Datemi del cioccolato e girerò il mondo!

Di Ilaria Patacconi (foto di gate74)

Delizioso ed amato da tutti, alleato dell’umore, il cioccolato rappresenta una grande produzione mondiale. Come tante altre, però, insieme al prodotto finale che troviamo in vendita, la sua produzione e lavorazione ha anche una quantità elevata di scarti che purtroppo non sempre trovano spazio nel mercato “green”.

Più di un’occasione

Per fortuna, con il progresso tecnologico, molte università ed aziende si stanno cimentando nella risoluzione di problemi come quello dell’impatto ambientale delle industrie, e proprio per il cioccolato ci stanno venendo incontro.

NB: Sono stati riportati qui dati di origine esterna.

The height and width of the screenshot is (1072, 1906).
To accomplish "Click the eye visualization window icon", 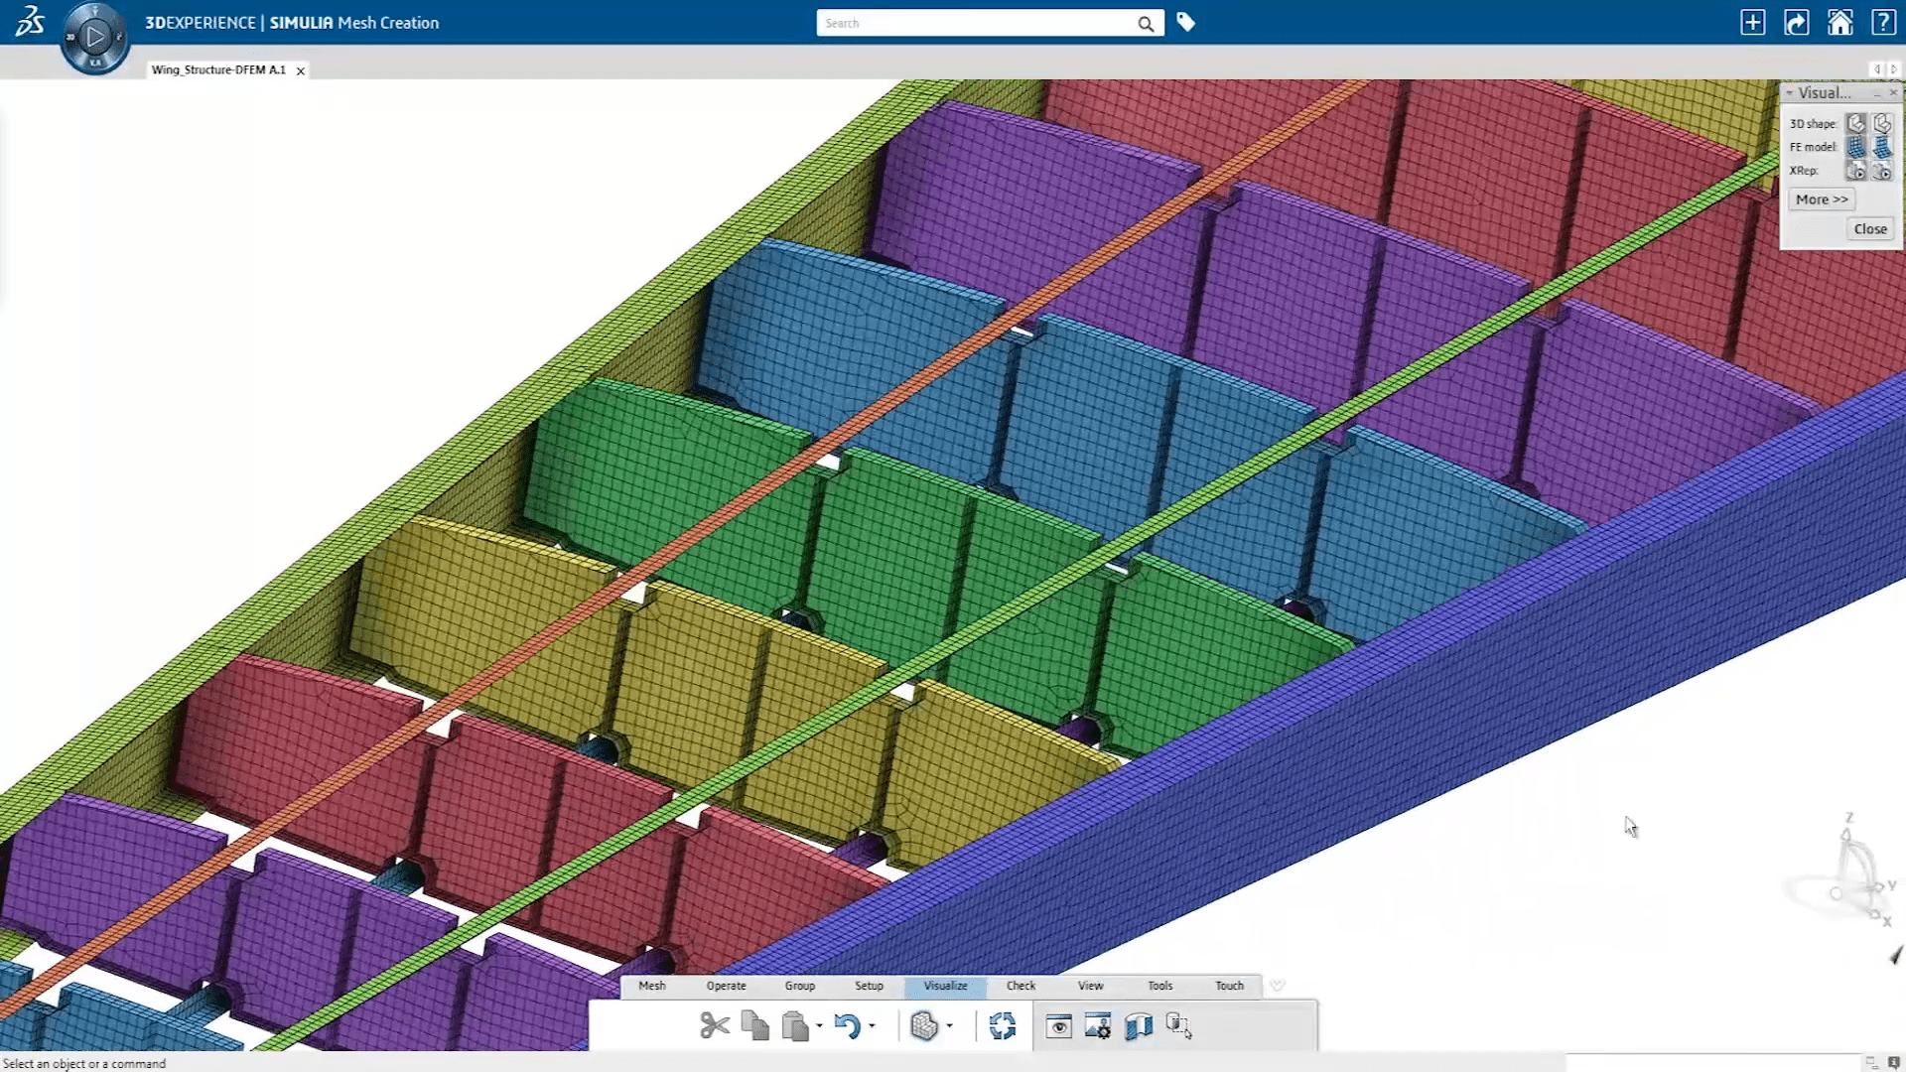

In realtà gli utilizzi per gli scarti di produzione del cioccolato sono diversi, dal Bio-carburante fatto dagli scarti produttivi, al calore (Pellet) ed elettricità grazie alla lavorazione della buccia delle cabosse (frutto) di cacao. Ma qualche iniziativa colpisce più delle altre…

La ciocco-mobile

Un camion, due fuoristrada, quattro tonnellate di scarti del cioccolato nel serbatoio e circa 7200 chilometri davanti a loro, questo è il viaggio che Andy Pag e John Grismaw, due ecologisti Britannici, hanno intrapreso nel 2007.

Probabilmente vi starete chiedendo se è uno scherzo, ma è tutto vero!

Un intero mese di viaggio, partito da Dorset e con destinazione Timbuktù (Mali) a bordo di vetture alimentate solo con Bio-carburante (ottenuto dagli scarti del cioccolato) è stata l’impresa tramite la quale i due inglesi volevano dimostrare la validità dell’economia green” anche per i trasporti.

Ma c’è di più! La missione umanitaria, oltre alla visibilità mediatica per una sensibilizzazione della popolazione ad un argomento così importante, aveva anche l’obiettivo di consegnare ad una ONG un generatore capace di trasformare gli scarti delle coltivazioni locali di cacao in combustibile per portare energia elettrica dove non c’era.

Il Bio-carburante più goloso

“Se usiamo gasolio di origine vegetale per arrivare in Africa non c’è nessuna ragione per cui gli inglesi non possano farlo con le loro auto per muoversi in città o fuori” spiegano durante un’intervista a “The Sun” noto quotidiano inglese.

Prodotto dalla ditta inglese Ecotec” e ricavato dagli scarti di lavorazione di prodotti alimentari, il Bio-diesel, ridurrebbe le emissioni di Co2 e l’Unione Europea lo ha indicato come una delle soluzioni per ridurre la dipendenza dal petrolio e contrastare l’inquinamento. Questa del cioccolato è solo una delle tante ricette”.

Viaggi a impatto zero

“Volevamo fare un viaggio che non nuocesse all’ambiente” ha dichiarato Andy Pag. Secondo le stime dei due, grazie al carburante al cioccolato, sono stati risparmiati l’equivalente di ben 15 tonnellate di carbone, non male come primo tentativo!